--- TASK ---
Reproduce each line, exactly, from the one containing "Task: Click the final" through the end of the material. Exclude pictures.

--- RECORDS FOR THE TASK ---

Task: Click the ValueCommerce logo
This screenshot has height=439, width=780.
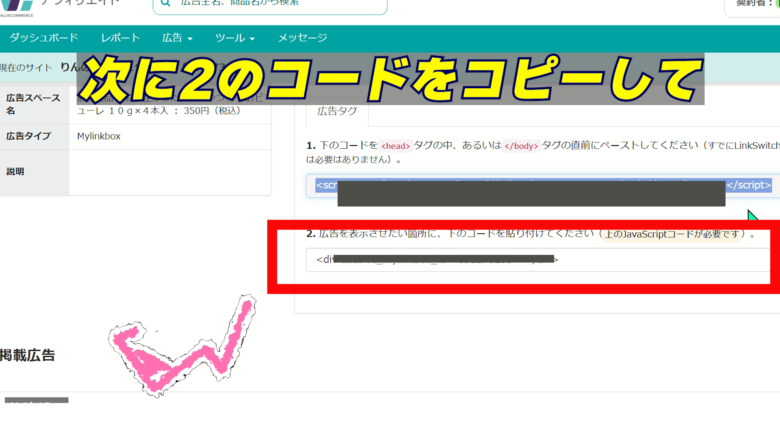Action: [18, 6]
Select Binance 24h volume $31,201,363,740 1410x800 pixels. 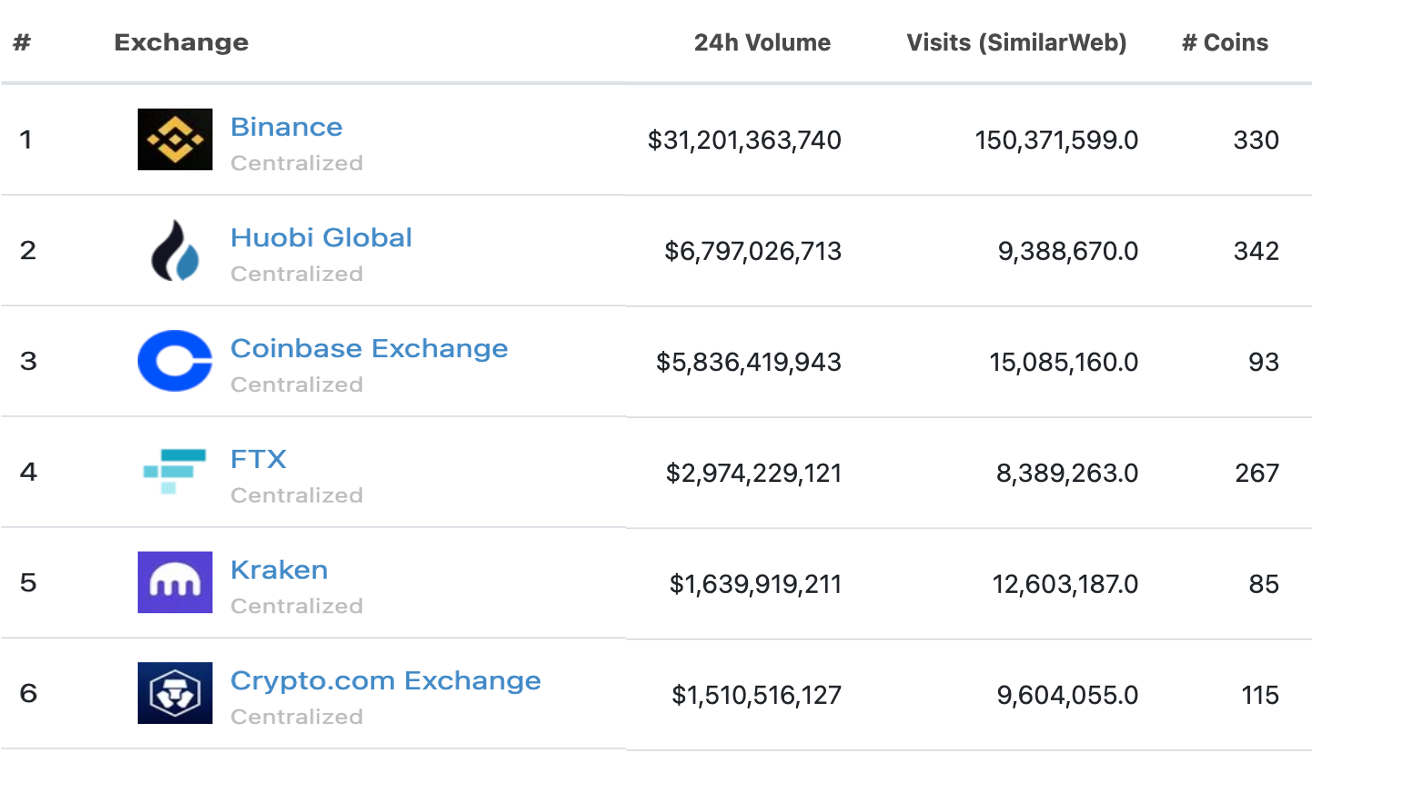click(x=744, y=140)
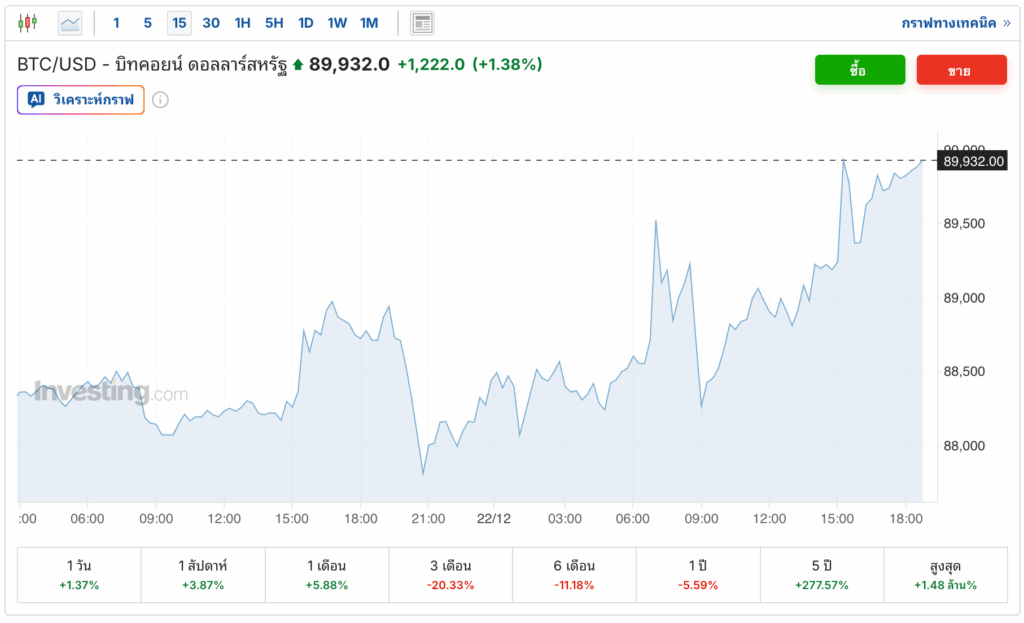
Task: Click the info icon beside วิเคราะห์กราฟ
Action: [x=160, y=100]
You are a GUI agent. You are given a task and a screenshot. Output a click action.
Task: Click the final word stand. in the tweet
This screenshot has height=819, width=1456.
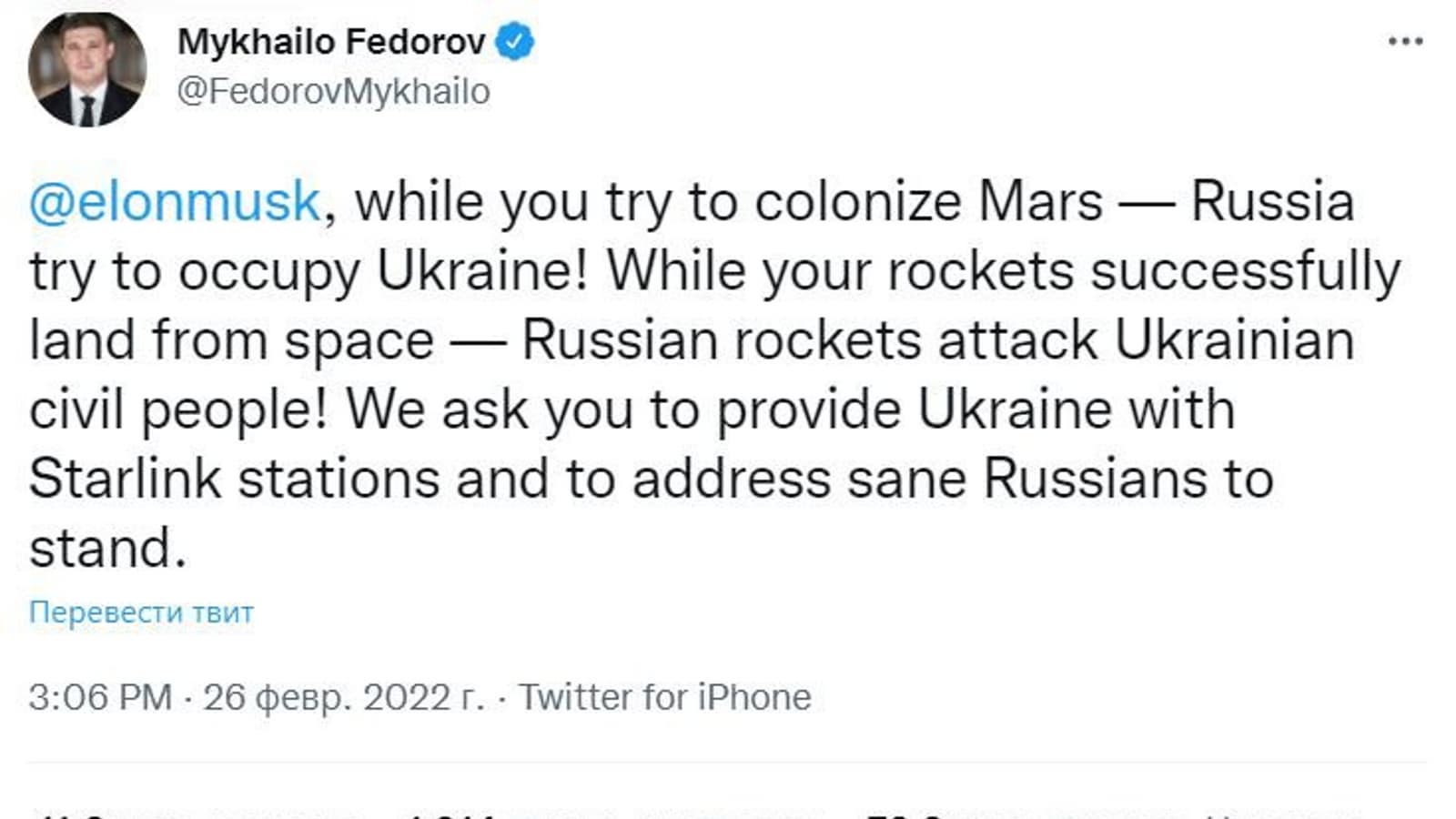point(107,548)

--- SOLUTION ---
Task: Click the final word stand. in the tweet
This screenshot has height=819, width=1456.
point(107,548)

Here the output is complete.